Step 3. Find Additional Sources of Income
Now that you’ve pruned unnecessary spending, it’s time to look for alternate sources of income. Without your usual paycheck, you’ll need extra money to help you and your loved ones weather the financial storm.
Employer Sick Pay
Does your employer have sick pay programs for employees? Eligibility and payments vary from company to company. It’s important to know in advance what payments might be available to you if you can’t work. Ask your human resources manager for program details.
Disability Insurance Benefits
Disability insurance can be an invaluable lifeline for disabled workers and their families.
If your employer offers disability insurance make sure you fully understand what benefits are available to you and how your company’s disability insurance program works.
If disability insurance is NOT provided by your employer, it can be purchased individually at affordable rates. Contact your insurance agent for more information.
Self-employed individuals can also benefit greatly by having disability insurance. Consult your financial advisor or insurance agent for assistance.
Social Security Disability Insurance (SSDI) and Workers’ Compensation
Social Security If you become disabled, you may qualify for disability benefits through the Social Security Disability Insurance program. Usually a six-month waiting period before SSDI benefits begin.
Workers’ Compensation If you’re injured at work or suffer a work-related illness, you may qualify for workers’ compensation benefits. These benefits can help pay for the medical care and rehabilitation needed to help you return to work.
Step 4. “Last Resort” income sources – for those who failed to plan
If all else fails, you can begin paying expenses with credit cards, get a second mortgage, take out a home equity line of credit, withdraw money from your retirement plan, and ask family and friends for assistance.
Lower your chances of becoming disabled – Stay Healthy
One of the best ways to reduce your chances of becoming disabled – and enriching your overall quality of life – is by maintaining a healthy lifestyle. Taking responsibility for your fitness and well-being can have a direct beneficial impact on your physical, psychological and financial health. Make sure staying healthy should be part of your plan.
Step 5. Take Action
The Income/Expense Review provided an estimate of what your net income would be during a period of disability. Now it’s time to develop your action plan.

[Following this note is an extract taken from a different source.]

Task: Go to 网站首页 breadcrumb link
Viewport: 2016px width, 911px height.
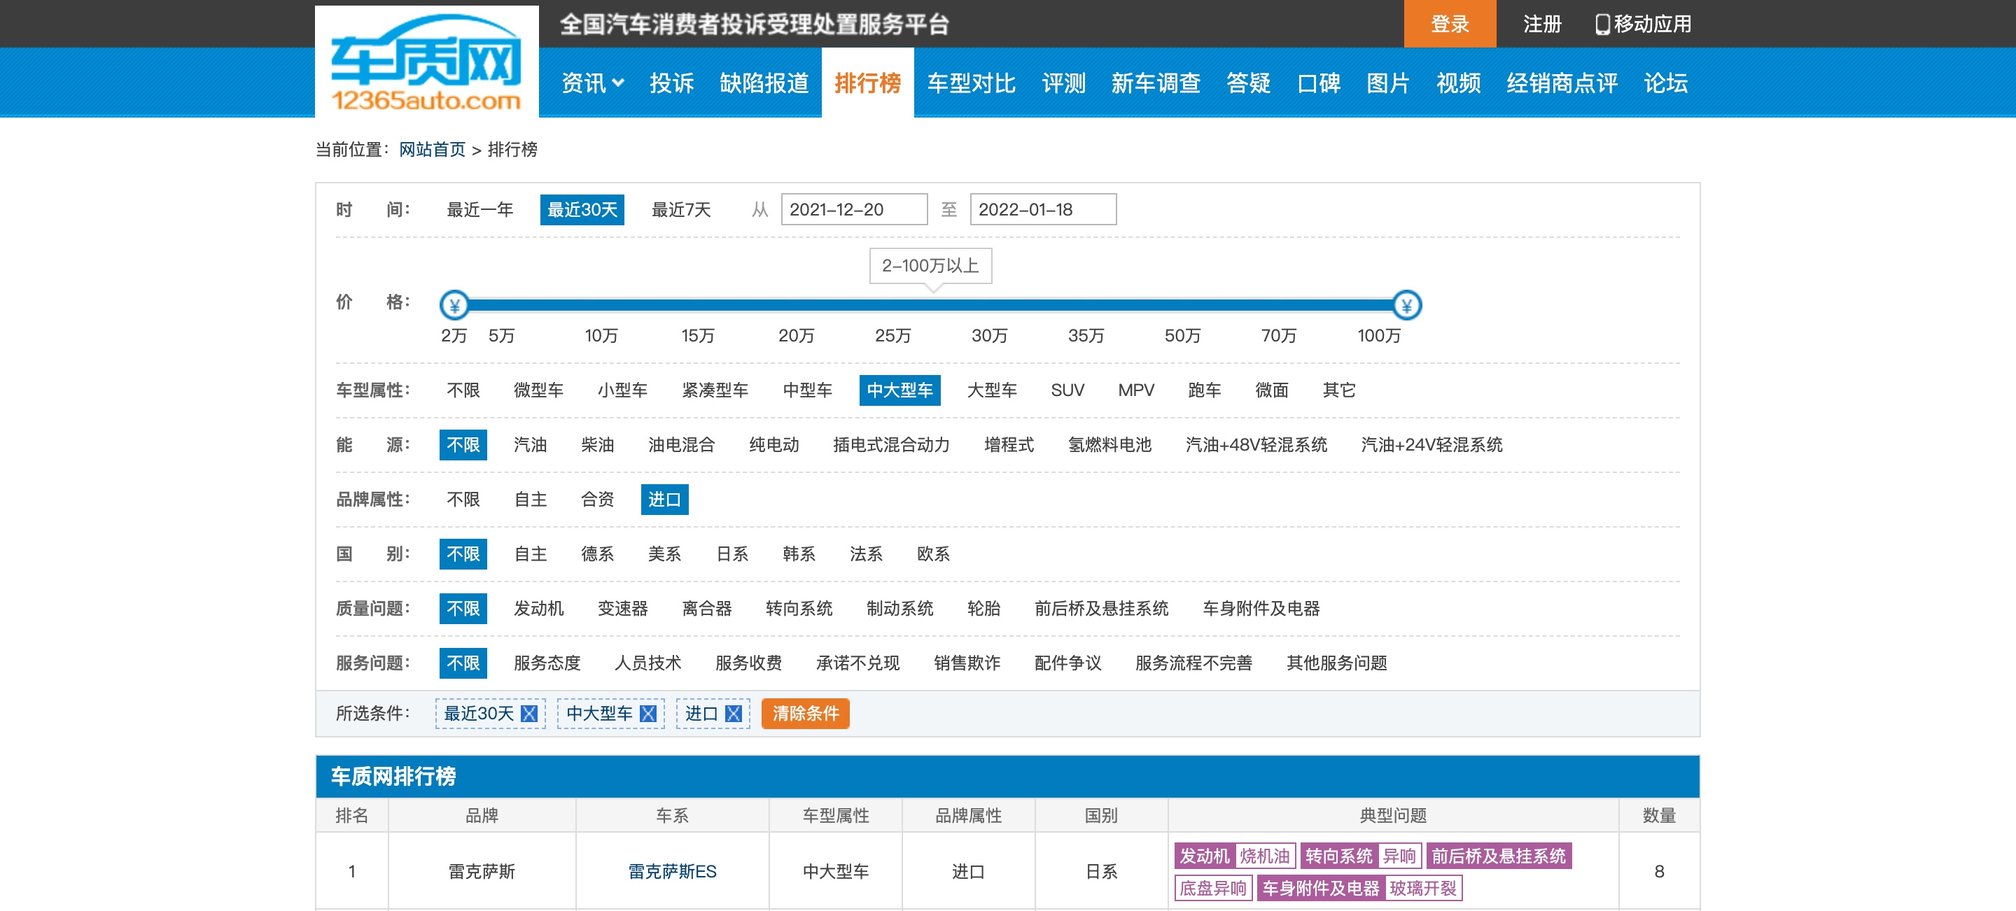Action: point(432,150)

Work with your advisor to build a checklist of specific actions including top priorities and timelines.
Include a wellness program, develop healthy eating habits and incorporate exercise into your daily lifestyle.
Update your plan every year your personal and financial circumstances are continually changing.
Whatever your age, it’s never too soon (or too late) to begin. By building a personal financial plan, you and your family will be better prepared to face the future – no matter what it holds.